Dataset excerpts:
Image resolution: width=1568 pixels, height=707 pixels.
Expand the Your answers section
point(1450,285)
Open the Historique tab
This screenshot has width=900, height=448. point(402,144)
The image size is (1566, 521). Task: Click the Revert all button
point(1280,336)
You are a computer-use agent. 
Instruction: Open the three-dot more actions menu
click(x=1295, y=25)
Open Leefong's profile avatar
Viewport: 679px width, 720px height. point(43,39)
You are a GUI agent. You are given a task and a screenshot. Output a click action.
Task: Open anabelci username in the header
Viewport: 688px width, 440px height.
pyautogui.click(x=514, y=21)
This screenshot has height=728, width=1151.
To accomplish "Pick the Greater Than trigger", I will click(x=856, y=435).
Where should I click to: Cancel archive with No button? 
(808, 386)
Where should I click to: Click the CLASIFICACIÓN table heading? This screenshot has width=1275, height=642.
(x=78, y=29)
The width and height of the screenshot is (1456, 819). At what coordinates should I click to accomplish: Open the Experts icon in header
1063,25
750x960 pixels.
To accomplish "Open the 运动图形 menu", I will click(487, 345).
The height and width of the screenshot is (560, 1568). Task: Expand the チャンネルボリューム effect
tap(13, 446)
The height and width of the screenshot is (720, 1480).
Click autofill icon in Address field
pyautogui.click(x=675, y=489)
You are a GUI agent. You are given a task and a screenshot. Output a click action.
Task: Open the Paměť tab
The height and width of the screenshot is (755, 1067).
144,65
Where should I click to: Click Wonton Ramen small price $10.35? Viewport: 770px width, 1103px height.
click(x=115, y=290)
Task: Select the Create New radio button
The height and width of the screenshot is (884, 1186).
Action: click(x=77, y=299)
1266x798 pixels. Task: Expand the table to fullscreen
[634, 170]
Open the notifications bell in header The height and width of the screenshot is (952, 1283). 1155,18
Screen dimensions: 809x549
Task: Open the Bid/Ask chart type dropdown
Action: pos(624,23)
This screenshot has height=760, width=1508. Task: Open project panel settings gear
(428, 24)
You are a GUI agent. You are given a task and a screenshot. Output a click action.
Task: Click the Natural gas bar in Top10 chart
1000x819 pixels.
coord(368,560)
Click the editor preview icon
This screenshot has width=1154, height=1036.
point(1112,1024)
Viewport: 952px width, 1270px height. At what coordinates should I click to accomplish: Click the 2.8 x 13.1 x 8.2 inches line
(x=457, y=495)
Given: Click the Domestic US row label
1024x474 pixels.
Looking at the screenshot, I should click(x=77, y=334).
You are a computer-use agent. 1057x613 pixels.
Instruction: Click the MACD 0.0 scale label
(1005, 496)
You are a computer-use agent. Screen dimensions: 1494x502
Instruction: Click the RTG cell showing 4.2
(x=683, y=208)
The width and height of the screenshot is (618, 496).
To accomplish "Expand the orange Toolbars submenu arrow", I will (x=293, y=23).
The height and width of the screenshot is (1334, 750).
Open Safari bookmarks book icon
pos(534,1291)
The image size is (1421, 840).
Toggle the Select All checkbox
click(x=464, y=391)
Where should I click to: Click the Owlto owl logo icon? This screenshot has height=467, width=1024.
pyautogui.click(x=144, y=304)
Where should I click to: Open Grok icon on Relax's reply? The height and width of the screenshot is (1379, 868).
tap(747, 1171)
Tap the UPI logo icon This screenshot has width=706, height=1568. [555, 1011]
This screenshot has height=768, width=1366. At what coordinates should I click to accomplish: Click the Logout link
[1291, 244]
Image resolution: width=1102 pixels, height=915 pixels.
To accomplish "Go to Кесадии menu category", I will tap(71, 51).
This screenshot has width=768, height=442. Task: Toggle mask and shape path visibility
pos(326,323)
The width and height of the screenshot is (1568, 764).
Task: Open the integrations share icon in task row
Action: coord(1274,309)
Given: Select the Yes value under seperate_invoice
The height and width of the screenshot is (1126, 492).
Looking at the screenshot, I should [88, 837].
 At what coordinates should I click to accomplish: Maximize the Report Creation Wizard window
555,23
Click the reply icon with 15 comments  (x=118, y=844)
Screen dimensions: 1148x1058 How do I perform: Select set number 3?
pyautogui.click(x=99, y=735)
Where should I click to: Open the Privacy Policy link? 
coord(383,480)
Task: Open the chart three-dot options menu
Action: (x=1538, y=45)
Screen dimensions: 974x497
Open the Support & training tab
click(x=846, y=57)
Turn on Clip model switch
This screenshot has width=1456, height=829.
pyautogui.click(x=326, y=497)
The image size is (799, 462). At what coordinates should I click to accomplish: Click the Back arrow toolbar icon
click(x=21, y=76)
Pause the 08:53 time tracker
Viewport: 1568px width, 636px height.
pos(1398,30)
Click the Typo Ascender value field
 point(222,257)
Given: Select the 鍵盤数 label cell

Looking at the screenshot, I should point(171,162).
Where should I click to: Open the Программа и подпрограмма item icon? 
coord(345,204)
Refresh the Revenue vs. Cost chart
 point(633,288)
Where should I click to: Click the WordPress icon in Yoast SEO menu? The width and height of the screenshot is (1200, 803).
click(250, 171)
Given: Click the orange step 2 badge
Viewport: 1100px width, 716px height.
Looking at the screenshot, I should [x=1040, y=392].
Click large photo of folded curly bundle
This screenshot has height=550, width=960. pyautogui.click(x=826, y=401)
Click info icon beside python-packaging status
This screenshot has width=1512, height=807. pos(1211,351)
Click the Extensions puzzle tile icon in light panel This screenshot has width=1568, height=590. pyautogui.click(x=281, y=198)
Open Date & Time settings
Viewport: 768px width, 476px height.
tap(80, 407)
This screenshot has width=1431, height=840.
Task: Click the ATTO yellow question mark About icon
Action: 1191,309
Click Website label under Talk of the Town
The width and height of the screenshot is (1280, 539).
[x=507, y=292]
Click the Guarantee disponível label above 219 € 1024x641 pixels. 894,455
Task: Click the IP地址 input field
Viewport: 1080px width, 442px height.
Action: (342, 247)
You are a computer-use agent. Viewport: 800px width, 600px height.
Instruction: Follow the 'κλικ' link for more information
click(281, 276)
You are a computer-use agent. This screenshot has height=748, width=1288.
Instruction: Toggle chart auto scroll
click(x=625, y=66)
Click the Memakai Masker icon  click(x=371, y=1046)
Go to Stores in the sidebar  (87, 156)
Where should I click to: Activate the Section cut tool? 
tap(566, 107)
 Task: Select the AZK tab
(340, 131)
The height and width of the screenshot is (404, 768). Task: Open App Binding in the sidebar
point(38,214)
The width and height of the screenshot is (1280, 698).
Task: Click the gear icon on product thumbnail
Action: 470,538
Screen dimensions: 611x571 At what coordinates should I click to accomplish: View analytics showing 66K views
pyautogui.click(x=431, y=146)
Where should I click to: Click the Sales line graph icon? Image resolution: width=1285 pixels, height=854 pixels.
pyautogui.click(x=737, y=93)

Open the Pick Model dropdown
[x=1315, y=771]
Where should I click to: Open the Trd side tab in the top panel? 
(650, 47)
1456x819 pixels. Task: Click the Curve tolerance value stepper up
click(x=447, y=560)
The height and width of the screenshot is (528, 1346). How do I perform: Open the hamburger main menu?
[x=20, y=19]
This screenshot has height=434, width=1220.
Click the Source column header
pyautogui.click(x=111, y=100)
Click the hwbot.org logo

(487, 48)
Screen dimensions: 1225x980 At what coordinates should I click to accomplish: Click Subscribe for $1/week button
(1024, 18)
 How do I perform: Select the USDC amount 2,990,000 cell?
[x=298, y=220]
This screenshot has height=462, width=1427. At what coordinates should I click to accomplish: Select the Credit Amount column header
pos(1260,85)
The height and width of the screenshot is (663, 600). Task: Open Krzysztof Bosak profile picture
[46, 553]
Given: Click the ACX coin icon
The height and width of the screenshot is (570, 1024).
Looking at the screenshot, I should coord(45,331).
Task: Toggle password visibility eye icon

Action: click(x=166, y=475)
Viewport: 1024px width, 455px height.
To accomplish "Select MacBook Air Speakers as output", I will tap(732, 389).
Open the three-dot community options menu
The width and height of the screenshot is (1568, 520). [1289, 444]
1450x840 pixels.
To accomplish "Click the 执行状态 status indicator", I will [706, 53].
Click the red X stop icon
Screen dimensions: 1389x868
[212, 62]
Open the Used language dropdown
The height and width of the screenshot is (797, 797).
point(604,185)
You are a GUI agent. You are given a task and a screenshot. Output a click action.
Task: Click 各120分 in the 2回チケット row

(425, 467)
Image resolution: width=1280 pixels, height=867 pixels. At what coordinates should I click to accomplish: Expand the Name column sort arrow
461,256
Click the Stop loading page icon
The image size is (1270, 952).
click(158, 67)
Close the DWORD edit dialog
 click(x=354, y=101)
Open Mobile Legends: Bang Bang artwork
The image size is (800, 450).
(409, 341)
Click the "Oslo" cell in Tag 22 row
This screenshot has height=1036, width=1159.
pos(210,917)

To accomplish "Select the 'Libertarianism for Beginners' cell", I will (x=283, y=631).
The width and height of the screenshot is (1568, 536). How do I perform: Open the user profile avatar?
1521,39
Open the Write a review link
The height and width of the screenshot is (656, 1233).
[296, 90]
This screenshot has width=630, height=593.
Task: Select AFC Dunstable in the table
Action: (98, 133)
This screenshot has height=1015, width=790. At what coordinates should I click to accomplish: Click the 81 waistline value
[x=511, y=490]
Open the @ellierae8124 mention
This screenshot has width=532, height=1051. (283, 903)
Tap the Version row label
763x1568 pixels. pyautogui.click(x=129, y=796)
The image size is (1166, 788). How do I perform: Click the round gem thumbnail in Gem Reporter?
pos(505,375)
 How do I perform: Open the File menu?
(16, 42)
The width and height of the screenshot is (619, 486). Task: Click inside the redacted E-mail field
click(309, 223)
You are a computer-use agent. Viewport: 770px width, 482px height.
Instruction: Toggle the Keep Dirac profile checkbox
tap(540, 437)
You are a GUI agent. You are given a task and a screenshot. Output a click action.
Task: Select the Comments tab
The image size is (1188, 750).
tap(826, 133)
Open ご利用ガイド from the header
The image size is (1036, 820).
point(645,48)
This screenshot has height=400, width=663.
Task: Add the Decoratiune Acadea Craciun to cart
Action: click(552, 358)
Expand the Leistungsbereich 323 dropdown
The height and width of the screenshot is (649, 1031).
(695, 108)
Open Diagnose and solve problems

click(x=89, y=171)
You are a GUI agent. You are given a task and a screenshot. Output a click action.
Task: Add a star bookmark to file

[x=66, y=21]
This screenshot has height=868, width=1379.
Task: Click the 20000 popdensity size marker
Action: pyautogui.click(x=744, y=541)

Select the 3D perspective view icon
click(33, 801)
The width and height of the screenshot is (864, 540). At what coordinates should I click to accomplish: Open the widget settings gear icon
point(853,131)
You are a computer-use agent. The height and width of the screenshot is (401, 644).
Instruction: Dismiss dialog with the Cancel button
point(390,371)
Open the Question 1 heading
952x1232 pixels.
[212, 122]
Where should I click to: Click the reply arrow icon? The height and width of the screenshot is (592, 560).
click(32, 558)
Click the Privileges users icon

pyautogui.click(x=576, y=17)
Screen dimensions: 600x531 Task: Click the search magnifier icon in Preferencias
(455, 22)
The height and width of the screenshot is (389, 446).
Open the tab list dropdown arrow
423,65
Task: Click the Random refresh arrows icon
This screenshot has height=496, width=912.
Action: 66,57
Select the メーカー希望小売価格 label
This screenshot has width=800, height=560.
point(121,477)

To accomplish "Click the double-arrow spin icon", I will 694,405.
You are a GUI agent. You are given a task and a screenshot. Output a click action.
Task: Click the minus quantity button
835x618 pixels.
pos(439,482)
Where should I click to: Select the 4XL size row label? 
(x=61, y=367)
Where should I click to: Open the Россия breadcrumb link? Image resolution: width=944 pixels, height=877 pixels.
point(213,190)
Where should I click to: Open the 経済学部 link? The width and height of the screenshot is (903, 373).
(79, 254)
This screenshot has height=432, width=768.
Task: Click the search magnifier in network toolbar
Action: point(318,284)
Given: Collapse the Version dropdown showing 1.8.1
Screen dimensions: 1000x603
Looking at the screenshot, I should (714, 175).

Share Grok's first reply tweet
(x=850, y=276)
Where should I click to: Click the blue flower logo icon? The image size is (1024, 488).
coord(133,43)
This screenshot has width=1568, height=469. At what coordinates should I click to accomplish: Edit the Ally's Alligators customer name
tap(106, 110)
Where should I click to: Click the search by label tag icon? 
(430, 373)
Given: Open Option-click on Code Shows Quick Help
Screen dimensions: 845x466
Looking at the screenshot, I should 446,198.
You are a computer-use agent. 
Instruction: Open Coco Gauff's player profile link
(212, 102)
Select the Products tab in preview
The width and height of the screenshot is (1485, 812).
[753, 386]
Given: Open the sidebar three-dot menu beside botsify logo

Task instructions → Whenever a line in the data holds "orange", copy that line.

Solution to the exercise →
To accomplish "Expand the orange Toolbars submenu arrow", I will (x=293, y=23).
Given: Click the orange step 2 badge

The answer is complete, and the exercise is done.